Peruanos, bolivianos y argentinos han sido las aficiones que más han aportado a la final de la Copa Consular de Cataluña. Sobre todo, los peruanos, los bicampeones consulares, a quienes los albicelestes han dejado afuera en semifinales.

LOS PERUANOS, CON BOLIVIA

Bolivia se ha consolidado como equipo en los últimos meses. Se han presentado a campeonatos de fútbol siete en Madrid este año, con buenos resultados. Pero sus jugadores han tenido un plus.

Bolivianos y peruanos en las gradas del torneo Consular / HUGO FERNÁNDEZ
Bolivianos y peruanos en las gradas del torneo Consular / HUGO FERNÁNDEZ

La afición peruana se ha volcado por completo hacia Bolivia, y le han hecho de soporte los 30 minutos que ha durado el juego. “¡Vamos con Bolivia, claro!” aseguraban los peruanos desde la grada, quienes hasta han llegado a desplegar una bandera boliviana. Todo vale para hacer perder a Argentina.

MERECIDO TRIUNFO 

"Queremos decirle a todo el mundo que estamos muy orgullosos de ser bolivianos y que en nuestro país también se juega al fútbol", reflexiona el capitán del equipo ganador, Freddy Pesadilla. Y es que "La Verde", la selección boliviana de fútbol, sólo ha participado tres veces de un Mundial y ha ganado una vez la Copa América, en 1963. Aún así, la pasión por el fútbol se mantiene intacta. 
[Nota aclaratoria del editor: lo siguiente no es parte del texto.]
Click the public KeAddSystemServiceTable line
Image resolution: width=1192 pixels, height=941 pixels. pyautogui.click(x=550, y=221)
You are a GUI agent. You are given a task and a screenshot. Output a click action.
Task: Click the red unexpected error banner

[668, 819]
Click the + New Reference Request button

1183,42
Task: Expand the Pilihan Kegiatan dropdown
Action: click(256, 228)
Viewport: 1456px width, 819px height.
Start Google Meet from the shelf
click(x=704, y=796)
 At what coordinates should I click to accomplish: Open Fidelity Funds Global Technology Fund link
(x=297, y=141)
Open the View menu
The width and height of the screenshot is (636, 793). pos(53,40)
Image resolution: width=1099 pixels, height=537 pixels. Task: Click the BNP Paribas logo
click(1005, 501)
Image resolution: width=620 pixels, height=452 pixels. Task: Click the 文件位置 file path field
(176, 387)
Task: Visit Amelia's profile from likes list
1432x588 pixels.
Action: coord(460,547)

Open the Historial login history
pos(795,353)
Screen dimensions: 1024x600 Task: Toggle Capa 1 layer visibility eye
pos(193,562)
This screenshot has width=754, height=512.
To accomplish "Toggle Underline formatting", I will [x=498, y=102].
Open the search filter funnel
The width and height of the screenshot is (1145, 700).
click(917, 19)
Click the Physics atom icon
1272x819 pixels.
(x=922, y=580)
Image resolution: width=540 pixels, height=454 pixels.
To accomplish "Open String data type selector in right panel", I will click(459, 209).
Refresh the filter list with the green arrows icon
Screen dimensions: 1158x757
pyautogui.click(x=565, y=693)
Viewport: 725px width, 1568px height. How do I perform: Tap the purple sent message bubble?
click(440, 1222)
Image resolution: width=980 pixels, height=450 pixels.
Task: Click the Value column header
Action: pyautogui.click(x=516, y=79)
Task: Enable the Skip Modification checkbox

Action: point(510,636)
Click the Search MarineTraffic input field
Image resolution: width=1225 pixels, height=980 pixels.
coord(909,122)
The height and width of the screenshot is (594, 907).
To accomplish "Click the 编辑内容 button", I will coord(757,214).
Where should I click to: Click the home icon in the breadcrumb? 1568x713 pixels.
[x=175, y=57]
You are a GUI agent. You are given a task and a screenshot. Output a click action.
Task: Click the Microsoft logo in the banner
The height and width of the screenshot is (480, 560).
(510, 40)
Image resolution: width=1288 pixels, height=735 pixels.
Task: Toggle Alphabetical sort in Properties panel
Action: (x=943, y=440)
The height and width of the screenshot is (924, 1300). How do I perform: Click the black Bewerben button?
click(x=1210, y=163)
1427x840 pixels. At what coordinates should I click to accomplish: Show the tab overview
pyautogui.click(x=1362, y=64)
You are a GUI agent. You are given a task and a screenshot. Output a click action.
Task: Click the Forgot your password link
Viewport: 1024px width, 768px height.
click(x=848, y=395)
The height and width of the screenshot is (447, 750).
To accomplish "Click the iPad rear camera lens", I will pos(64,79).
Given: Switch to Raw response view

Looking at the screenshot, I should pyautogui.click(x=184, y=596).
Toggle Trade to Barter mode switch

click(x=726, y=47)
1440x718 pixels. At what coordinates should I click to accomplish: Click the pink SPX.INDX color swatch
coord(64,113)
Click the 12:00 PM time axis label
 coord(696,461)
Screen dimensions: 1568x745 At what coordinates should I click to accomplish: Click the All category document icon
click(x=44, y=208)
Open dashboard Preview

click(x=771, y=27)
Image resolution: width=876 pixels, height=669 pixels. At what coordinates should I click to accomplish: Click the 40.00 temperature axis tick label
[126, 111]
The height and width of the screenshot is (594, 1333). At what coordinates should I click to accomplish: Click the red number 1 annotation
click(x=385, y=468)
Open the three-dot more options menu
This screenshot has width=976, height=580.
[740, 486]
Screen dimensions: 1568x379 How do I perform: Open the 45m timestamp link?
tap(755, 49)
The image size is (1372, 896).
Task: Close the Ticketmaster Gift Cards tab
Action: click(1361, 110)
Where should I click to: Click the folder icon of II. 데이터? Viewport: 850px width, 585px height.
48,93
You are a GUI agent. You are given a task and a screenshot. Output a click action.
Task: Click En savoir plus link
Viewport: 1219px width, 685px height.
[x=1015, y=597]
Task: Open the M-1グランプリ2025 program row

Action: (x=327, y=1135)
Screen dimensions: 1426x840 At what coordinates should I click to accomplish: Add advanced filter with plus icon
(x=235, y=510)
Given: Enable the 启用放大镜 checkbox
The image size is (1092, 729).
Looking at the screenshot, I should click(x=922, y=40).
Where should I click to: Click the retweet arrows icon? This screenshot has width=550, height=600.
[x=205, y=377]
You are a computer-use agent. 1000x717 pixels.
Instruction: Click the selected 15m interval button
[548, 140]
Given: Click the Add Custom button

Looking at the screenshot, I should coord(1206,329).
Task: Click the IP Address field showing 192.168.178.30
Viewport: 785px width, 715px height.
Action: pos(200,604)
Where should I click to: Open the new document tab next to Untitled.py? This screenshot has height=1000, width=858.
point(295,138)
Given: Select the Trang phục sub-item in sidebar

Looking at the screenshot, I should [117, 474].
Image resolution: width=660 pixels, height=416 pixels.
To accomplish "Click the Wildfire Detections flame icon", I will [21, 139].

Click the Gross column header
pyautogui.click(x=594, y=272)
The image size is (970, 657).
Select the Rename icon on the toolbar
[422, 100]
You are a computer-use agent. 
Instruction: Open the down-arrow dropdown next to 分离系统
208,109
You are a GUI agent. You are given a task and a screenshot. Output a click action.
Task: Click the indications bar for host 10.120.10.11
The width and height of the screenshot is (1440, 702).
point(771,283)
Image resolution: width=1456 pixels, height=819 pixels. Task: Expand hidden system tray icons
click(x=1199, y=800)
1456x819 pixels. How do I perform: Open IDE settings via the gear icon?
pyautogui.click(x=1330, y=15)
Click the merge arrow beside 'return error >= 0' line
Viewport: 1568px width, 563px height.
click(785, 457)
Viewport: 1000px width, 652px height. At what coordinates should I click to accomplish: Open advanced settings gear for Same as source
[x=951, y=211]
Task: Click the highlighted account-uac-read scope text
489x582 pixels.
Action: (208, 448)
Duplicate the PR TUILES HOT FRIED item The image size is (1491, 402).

La selección de Bolivia festeja en el Clot de la Mel / HUGO FERNÁNDEZ
La selección de Bolivia festeja en el Clot de la Mel / HUGO FERNÁNDEZ 

Pesadilla asegura que son un equipo amateur, pero que entrena regularmente. "Trabajamos toda la semana y los fines de semana quedamos para jugar al fútbol, ya ganamos varios torneos, porque Bolivia no viene solo a jugar, viene a ganar, pero con humildad siempre", destaca el deportista. 

LOS ARGENTINOS LLEGAN A LA FINAL

Bombos y gritos, como en una verdadera Copa América, también han ayudado al equipo argentino en el campo, aunque la falta de costumbre y de entrenamiento como equipo se han visto reflejados en el resultado final. Un grupo de amigos unidos, jóvenes y con algunas individualidades destacables no han conseguido vencer a los bolivianos. 

Pero cada gol argentino (dos en la final) se ha vivido entre su gente como si lo hubiese hecho el mismo Messi, con esa pasión que les caracteriza. Sin dejar de alentar su equipo --en las buenas y en las malas-- los argentinos han conseguido motivar a sus siete protagonistas, que casi se hacen con la Copa.